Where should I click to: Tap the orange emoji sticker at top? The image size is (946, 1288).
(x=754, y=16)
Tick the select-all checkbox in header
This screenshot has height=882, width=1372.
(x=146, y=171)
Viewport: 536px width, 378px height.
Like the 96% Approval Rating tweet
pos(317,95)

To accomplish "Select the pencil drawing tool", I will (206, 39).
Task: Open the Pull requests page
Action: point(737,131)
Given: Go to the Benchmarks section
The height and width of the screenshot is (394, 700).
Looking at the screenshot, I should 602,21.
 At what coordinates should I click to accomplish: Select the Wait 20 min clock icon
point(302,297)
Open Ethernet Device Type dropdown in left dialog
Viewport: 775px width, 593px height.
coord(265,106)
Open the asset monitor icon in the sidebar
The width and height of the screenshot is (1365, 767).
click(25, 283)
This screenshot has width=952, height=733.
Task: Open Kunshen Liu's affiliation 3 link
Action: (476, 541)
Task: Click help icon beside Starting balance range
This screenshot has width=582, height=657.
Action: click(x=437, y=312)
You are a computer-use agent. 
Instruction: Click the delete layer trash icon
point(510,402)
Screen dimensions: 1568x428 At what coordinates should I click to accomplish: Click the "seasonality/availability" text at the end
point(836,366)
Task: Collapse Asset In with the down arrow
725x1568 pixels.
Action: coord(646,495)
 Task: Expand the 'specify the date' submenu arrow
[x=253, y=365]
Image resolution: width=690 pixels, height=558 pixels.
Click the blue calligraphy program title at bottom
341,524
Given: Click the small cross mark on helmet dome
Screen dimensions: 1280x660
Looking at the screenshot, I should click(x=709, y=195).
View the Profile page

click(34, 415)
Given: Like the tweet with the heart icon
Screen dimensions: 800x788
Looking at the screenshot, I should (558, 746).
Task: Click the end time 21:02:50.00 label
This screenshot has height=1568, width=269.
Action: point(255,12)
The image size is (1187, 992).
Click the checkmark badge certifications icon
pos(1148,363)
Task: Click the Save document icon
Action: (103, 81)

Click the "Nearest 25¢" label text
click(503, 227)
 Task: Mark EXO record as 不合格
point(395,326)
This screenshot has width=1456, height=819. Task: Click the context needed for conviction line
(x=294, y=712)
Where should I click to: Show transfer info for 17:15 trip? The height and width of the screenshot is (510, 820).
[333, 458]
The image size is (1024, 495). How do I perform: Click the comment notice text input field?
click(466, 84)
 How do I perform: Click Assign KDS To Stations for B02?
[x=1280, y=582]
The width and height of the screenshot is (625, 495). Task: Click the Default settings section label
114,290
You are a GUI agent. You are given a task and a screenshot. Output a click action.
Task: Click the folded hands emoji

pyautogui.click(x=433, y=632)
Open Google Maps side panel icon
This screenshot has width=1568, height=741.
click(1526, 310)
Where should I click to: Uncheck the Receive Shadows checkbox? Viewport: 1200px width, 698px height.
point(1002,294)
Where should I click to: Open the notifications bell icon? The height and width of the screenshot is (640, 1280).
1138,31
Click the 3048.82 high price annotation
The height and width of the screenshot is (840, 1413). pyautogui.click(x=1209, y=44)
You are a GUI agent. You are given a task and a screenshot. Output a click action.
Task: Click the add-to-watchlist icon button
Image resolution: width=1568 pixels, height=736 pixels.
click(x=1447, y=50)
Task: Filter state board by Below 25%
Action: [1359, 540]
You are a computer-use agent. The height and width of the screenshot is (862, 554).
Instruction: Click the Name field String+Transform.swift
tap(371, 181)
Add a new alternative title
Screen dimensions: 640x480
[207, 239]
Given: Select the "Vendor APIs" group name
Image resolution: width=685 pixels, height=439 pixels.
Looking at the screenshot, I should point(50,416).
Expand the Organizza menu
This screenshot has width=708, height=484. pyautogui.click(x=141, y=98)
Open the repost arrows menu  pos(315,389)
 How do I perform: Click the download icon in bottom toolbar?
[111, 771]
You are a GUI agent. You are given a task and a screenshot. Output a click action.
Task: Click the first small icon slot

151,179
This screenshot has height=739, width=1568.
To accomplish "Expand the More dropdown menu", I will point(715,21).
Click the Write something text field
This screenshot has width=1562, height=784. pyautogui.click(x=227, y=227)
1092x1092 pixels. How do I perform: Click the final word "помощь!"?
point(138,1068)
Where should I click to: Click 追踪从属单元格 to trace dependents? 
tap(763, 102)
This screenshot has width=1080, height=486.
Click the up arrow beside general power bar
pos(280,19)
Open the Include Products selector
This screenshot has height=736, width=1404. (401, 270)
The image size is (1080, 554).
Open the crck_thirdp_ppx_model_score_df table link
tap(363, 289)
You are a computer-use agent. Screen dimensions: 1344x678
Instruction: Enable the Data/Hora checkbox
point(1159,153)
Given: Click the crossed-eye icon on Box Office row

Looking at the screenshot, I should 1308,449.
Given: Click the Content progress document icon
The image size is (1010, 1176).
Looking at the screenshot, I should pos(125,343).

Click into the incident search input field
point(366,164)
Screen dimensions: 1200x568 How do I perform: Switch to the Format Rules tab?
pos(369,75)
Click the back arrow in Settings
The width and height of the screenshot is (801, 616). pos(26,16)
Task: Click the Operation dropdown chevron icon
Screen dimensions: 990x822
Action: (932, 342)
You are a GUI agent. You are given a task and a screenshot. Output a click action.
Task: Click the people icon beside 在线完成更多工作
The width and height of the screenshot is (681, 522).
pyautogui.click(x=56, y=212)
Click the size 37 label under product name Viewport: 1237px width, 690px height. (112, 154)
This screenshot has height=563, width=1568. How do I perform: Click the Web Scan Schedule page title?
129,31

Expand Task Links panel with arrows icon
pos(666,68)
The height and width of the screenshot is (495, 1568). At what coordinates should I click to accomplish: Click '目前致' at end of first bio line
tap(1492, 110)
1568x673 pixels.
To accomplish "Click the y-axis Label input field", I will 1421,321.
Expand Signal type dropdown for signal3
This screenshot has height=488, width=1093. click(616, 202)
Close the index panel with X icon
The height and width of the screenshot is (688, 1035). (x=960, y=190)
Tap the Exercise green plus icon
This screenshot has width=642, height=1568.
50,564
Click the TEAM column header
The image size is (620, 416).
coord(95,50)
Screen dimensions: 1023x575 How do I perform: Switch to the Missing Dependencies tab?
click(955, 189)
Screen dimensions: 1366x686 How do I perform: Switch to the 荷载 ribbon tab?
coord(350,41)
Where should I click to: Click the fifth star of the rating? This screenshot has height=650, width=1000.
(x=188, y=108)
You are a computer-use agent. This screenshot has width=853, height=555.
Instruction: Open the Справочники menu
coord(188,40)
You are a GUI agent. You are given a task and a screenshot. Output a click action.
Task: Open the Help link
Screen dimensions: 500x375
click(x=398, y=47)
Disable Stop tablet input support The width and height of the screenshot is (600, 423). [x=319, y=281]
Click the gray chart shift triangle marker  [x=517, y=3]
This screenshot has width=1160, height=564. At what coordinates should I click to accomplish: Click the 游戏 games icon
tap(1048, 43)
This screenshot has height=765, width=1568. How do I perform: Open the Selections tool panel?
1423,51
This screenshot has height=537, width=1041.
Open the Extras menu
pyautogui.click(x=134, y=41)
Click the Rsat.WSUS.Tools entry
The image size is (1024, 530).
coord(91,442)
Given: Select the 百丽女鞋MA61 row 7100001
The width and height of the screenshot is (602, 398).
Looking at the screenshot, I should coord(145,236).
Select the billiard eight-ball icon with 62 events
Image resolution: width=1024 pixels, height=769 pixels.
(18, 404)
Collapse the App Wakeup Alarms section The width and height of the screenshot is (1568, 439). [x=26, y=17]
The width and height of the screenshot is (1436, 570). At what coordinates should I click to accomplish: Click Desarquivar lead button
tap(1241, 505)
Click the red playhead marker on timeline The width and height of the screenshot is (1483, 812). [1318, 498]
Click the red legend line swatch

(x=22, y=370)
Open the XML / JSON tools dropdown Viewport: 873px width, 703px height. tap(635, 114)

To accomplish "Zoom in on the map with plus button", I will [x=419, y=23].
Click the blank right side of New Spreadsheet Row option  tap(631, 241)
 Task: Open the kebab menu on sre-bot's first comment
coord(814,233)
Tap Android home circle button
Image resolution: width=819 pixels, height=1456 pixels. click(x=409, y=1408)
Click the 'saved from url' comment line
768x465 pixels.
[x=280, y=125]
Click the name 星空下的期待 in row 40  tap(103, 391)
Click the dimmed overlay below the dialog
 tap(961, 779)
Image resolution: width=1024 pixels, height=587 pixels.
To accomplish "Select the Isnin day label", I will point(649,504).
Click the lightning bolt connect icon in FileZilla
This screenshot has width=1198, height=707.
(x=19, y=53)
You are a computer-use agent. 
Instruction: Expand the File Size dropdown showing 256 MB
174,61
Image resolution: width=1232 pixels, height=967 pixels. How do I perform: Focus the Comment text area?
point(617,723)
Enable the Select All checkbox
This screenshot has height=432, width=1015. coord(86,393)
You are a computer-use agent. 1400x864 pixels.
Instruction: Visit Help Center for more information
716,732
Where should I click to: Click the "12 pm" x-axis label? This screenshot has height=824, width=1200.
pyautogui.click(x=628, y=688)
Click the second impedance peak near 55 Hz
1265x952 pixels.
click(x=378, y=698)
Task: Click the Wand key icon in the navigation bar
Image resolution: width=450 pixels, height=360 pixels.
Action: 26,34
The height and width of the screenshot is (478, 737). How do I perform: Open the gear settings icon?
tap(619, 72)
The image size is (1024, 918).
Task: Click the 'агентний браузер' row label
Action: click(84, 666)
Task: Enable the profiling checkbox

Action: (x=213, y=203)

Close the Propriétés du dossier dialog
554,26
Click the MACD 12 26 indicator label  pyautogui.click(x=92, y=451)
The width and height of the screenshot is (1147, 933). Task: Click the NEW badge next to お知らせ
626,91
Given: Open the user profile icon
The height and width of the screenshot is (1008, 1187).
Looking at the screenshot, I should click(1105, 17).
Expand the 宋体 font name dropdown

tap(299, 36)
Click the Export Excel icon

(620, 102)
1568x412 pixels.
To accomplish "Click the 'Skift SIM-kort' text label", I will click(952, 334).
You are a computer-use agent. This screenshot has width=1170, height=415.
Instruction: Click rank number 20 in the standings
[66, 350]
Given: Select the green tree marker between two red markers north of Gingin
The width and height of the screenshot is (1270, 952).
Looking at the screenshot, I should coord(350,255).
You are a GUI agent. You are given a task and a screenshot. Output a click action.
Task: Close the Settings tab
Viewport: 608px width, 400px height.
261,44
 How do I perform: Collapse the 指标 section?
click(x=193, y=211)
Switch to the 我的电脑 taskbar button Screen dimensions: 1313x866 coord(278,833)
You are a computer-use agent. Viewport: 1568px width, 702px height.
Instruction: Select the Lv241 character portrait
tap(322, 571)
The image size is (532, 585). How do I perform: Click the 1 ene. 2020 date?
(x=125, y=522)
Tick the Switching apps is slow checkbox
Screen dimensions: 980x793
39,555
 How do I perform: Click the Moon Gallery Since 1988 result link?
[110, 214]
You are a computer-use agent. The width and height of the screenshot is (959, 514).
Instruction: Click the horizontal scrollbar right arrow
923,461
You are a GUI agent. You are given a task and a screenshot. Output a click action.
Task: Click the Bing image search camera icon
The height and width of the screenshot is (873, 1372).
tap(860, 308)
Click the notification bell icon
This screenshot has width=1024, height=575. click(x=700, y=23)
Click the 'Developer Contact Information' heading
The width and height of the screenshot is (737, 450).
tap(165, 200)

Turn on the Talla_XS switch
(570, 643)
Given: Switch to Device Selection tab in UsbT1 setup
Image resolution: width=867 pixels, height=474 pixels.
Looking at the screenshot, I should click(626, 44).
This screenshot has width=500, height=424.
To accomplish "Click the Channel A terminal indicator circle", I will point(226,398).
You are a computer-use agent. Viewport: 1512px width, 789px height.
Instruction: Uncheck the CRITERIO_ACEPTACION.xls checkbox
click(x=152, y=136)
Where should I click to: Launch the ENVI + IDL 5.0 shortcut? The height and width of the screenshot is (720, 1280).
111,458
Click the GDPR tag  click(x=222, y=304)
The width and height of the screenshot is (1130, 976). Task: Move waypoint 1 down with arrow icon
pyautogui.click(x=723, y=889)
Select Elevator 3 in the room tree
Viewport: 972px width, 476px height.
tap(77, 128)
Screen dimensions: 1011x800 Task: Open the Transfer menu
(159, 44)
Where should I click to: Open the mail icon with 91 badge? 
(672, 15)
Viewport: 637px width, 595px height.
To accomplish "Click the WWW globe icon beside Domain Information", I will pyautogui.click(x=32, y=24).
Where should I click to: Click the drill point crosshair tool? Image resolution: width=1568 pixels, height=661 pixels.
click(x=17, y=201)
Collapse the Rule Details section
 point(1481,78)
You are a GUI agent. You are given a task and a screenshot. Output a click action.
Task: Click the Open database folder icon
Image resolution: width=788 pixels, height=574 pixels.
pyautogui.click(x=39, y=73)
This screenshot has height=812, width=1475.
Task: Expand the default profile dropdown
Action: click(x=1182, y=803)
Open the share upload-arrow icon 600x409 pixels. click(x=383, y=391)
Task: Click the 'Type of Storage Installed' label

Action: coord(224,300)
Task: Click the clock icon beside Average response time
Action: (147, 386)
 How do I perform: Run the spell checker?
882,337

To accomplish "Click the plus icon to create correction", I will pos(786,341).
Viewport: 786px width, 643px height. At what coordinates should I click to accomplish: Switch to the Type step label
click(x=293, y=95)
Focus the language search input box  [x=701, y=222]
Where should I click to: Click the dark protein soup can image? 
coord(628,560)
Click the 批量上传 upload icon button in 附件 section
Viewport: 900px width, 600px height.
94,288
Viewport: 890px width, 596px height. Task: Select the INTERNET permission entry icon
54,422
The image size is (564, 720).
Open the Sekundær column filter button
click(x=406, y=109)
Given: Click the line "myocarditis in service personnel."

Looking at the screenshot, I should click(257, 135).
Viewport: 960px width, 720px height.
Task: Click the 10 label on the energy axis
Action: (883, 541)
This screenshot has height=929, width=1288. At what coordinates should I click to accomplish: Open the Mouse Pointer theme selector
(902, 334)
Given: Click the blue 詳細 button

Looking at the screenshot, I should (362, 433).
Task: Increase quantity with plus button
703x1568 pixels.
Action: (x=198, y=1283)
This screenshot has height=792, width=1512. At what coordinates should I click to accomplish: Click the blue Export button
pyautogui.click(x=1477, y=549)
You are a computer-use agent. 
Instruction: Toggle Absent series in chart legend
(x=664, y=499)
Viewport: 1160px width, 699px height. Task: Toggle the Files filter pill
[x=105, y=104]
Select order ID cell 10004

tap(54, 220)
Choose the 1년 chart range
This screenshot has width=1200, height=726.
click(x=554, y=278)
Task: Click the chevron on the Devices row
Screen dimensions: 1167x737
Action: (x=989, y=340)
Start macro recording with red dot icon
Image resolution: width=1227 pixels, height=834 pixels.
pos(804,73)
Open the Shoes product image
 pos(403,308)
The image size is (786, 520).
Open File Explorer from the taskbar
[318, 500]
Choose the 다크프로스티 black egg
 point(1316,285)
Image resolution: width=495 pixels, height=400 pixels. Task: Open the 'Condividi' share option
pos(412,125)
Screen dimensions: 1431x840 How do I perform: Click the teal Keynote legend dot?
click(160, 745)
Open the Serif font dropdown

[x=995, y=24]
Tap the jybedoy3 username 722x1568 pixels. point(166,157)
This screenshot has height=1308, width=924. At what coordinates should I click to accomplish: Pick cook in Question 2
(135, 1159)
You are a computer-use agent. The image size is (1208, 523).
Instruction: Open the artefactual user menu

================

Look through the entries above, and wherever a line holds the string "green", copy it.

**EXPECTED ANSWER:**
Tap the Exercise green plus icon
Given: Select the green tree marker between two red markers north of Gingin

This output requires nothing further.